* **WHAT YOU NEED TO DO**:
A. In the insect resistance flashcards, begin at the words "Physical barriers - spines, hairs, tough" and stop after the words "do in response?", then reproduce that passage word for word.
B. According to the insect resistance flashcards, what promoter was used when the CpTI gene was introduced to tobacco?

* **TEXT**:
--- START ---
Lecture 10 - Insect resistance - Casson Flashcards
How much of crops worldwide are lost to insects?
13%. Costs $5bil per annum.
How have plants evolved to deter insect attack?
Physical barriers - spines, hairs, tough or sticky surfaces
Toxic secondary metabolites
Primary gene products e.g. digestive enzyme inhibitors (often rapidly induced following an insect attack)
Do crops have natural resistance?
No, often it is reduced. This is because we are selecting for things like fruit size, not resistance. Also, selecting for flavour means reduction in production of toxic secondary metabolites.
What do insects do in response?
Evolve resistance to insecticides
What is an example of a gene that gives plants insect resistance?
Cowpea Trypsin Inibitor (CpTI)
It affects a broad range of insect species (butterflies, beetles)
Protein encoded by a single gene, so easy to engineer.
How does CpTI work?
Stops digestion inside the insect, the insect starves, the population remains low.
How did they first engineer CpTI?
Had a large cDNA library. Introduced CpTI gene to tobacco (using agro) with a CaMV35S promoter. Showed enhanced insect resistance (corn earworm etc).
--- END ---
* **DATA FOR REVIEW**:
--- START ---
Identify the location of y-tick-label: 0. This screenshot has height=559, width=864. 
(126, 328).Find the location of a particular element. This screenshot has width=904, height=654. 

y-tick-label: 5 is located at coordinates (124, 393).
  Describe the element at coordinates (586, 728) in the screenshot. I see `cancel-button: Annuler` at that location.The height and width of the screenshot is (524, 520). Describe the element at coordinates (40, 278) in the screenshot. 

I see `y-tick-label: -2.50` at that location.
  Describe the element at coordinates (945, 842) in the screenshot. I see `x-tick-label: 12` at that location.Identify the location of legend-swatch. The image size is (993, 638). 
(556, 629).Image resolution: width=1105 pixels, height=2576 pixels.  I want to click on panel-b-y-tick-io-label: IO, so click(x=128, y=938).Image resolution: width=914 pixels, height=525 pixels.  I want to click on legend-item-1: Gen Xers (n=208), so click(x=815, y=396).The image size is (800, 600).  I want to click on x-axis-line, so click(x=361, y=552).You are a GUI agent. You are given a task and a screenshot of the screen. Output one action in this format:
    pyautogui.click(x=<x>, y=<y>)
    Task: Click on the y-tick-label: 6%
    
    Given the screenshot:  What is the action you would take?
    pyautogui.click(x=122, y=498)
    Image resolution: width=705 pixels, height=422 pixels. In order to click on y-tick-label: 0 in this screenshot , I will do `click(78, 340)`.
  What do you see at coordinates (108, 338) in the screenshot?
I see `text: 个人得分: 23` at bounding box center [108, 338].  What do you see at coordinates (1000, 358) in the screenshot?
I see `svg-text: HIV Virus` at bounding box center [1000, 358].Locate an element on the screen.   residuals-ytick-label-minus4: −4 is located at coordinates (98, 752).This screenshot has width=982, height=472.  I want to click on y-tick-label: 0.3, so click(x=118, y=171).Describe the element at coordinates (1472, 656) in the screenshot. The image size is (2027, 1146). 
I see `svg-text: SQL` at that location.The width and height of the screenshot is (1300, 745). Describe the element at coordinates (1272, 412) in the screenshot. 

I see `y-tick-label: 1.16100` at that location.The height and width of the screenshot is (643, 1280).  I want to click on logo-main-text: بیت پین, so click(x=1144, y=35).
--- END ---
* **ANSWERS TO THE EXERCISES**:
A.
Physical barriers - spines, hairs, tough or sticky surfaces
Toxic secondary metabolites
Primary gene products e.g. digestive enzyme inhibitors (often rapidly induced following an insect attack)
Do crops have natural resistance?
No, often it is reduced. This is because we are selecting for things like fruit size, not resistance. Also, selecting for flavour means reduction in production of toxic secondary metabolites.
What do insects do in response?

B. The CaMV35S promoter.